Warum traditionelle OT-Risikoanalysen unzureichend sind und wie OThello Assess diese Schwachstellen behebt

Warum traditionelle OT-Risikoanalysen unzureichend sind und wie OThello Assess diese Schwachstellen behebt

IEC 62443
author

Team Shieldworkz

OT-Cybersecurity · Risikoanalyse · KI-gestützte Compliance

Die Art und Weise, wie heute Cybersicherheitsanalysen im OT-Bereich durchgeführt werden, wurde vor der Existenz toolbasierter Risikoanalyse-Automatisierung konzipiert. Diese Diskrepanz zeigt sich bei jedem Projekt. Das ist es, was sich ändern muss.

Fragen Sie einen beliebigen OT-Sicherheitsexperten nach der mühsamsten Aufgabe in seinem Job. In den meisten Fällen lautet die Antwort nicht „das Finden der Schwachstellen“, sondern „die Sicherheitsanalyse“. Die wochenlange Jagd nach der Dokumentation. Die Berater, die dieselbe Framework-Klausel auf drei verschiedene Arten interpretieren. Der 200-seitige Bericht, der sechs Wochen nach dem Vor-Ort-Termin eintrifft und bereits teilweise veraltet ist, wenn er im Posteingang landet.

Dies ist kein Kompetenzproblem.
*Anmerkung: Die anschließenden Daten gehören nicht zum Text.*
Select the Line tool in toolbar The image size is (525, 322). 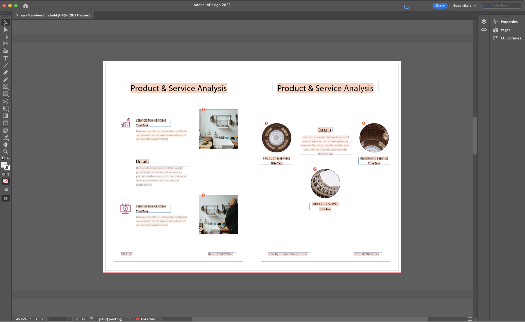point(5,65)
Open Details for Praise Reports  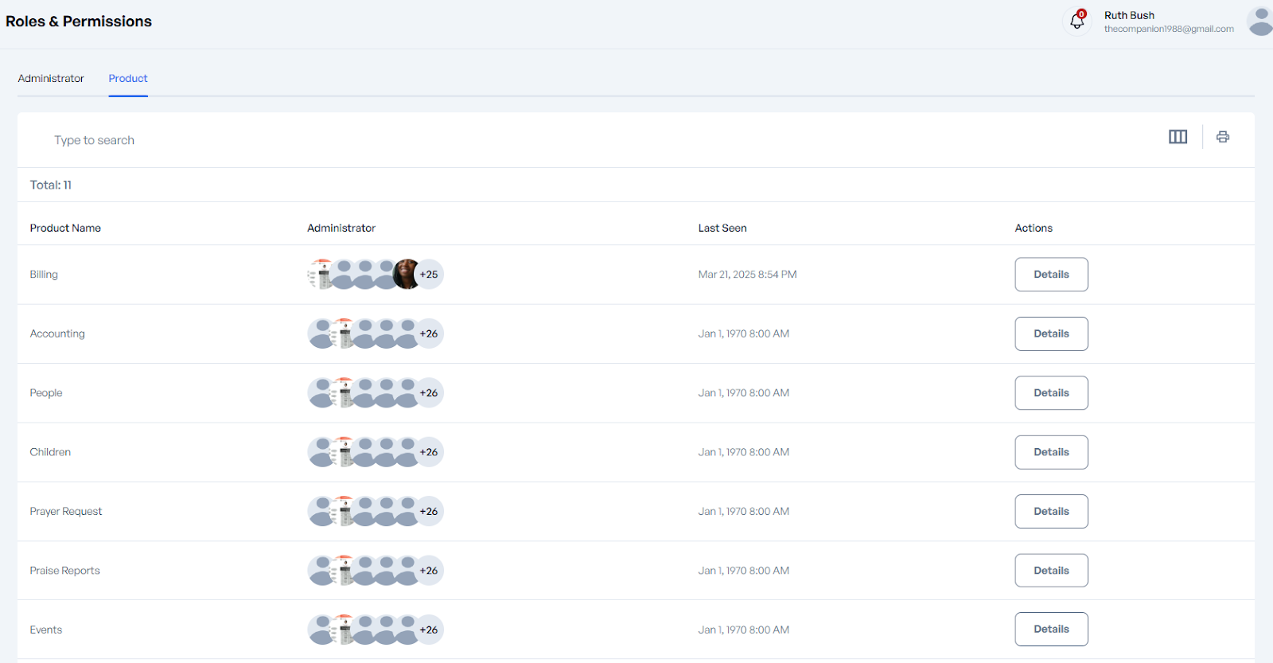coord(1051,571)
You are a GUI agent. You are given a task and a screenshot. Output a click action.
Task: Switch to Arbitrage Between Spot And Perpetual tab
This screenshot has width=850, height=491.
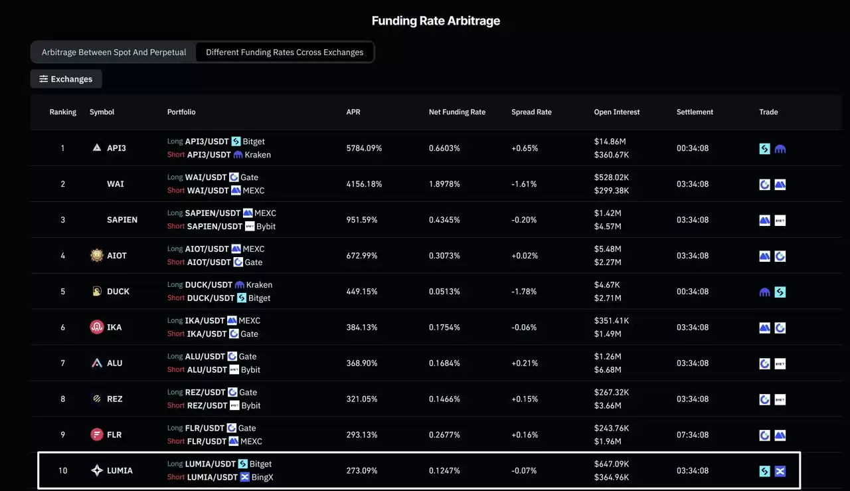(114, 52)
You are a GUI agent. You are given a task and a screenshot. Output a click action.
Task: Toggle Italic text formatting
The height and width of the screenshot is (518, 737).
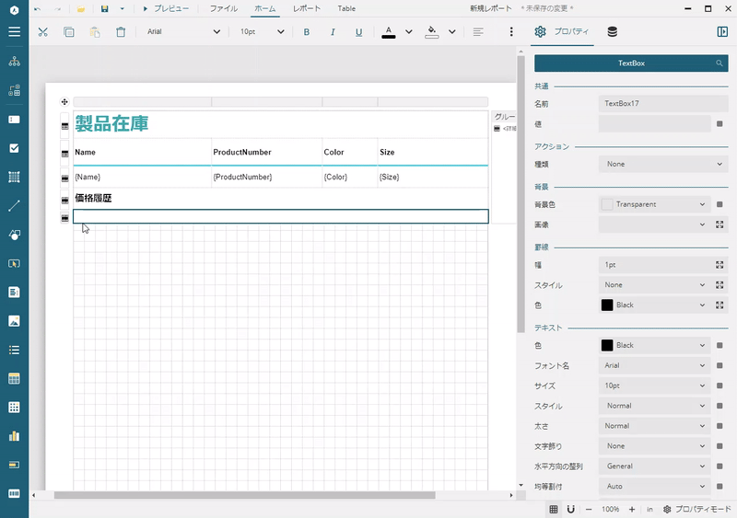(333, 31)
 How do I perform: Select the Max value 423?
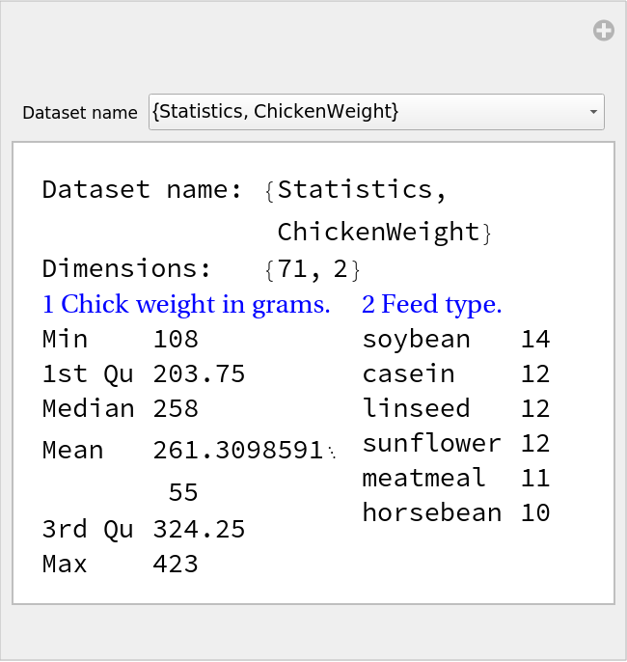pyautogui.click(x=176, y=564)
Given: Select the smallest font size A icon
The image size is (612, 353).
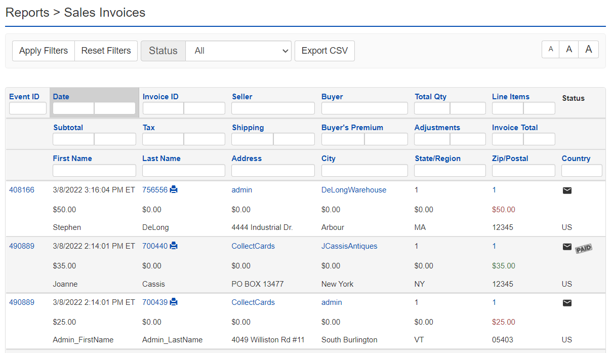Looking at the screenshot, I should [x=551, y=49].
Es ist ein Prozessproblem, das darauf zurückzuführen ist, dass die dominierende Methode zur Durchführung von OT-Risikoanalysen in einer Welt entwickelt wurde, in der es weder Large Language Models, dokumentenbasierte KI noch Plattformen gab, die in der Lage waren, die analytische Hauptarbeit im Hintergrund zu leisten, während Ihr Team sich auf Entscheidungen konzentriert, die nur Ihr Team treffen kann.
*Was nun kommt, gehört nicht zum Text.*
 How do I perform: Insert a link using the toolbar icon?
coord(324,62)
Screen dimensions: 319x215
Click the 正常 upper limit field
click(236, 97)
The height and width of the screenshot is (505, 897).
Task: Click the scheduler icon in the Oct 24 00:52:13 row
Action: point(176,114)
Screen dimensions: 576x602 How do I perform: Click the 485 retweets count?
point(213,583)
Diese Welt existiert nicht mehr. Und dennoch werden die meisten Risikoanalysen immer noch so durchgeführt, als ob sie es täte.

Die tatsächlichen Kosten heutiger Sicherheitsanalysen

Traditionelle OT-Risikoanalysen, ob intern oder durch ein Beratungsunternehmen durchgeführt, weisen identische strukturelle Mängel auf. Dies sind keine Einzelfälle oder Anzeichen für eine schlechte Projektabwicklung. Sie sind immanente Schwächen der Methodik an sich.

Sie dauern Wochen, nicht Tage

Eine standardmäßige GAP-Analyse nach IEC 62443 für einen mittelgroßen Industriestandort dauert vom Kick-off bis zum finalen Bericht in der Regel zwei bis vier Wochen. Dieser Zeitrahmen wird nicht durch die Expertenanalyse dominiert, sondern durch Reibungsverluste im Prozess: Terminierung von Interviews, Zusammentragen von Dokumenten, Warten auf Rückmeldungen von Anlagenbetreibern, manuelles Zuordnen von Nachweisen zu Framework-Anforderungen und wiederholte Klärungen des Projektumfangs. Die tatsächliche Analyse, die nur ein Experte durchführen kann, macht nur einen Bruchteil dieser Zeit aus.

Die unangenehme Wahrheit: Bei den meisten traditionellen Analysen werden rund 70–80 % der Zeit für das Sammeln von Dokumenten, das Zuordnen von Nachweisen und das Formatieren von Berichten aufgewendet – nicht für die fachliche Bewertung, für die Sie eigentlich bezahlen.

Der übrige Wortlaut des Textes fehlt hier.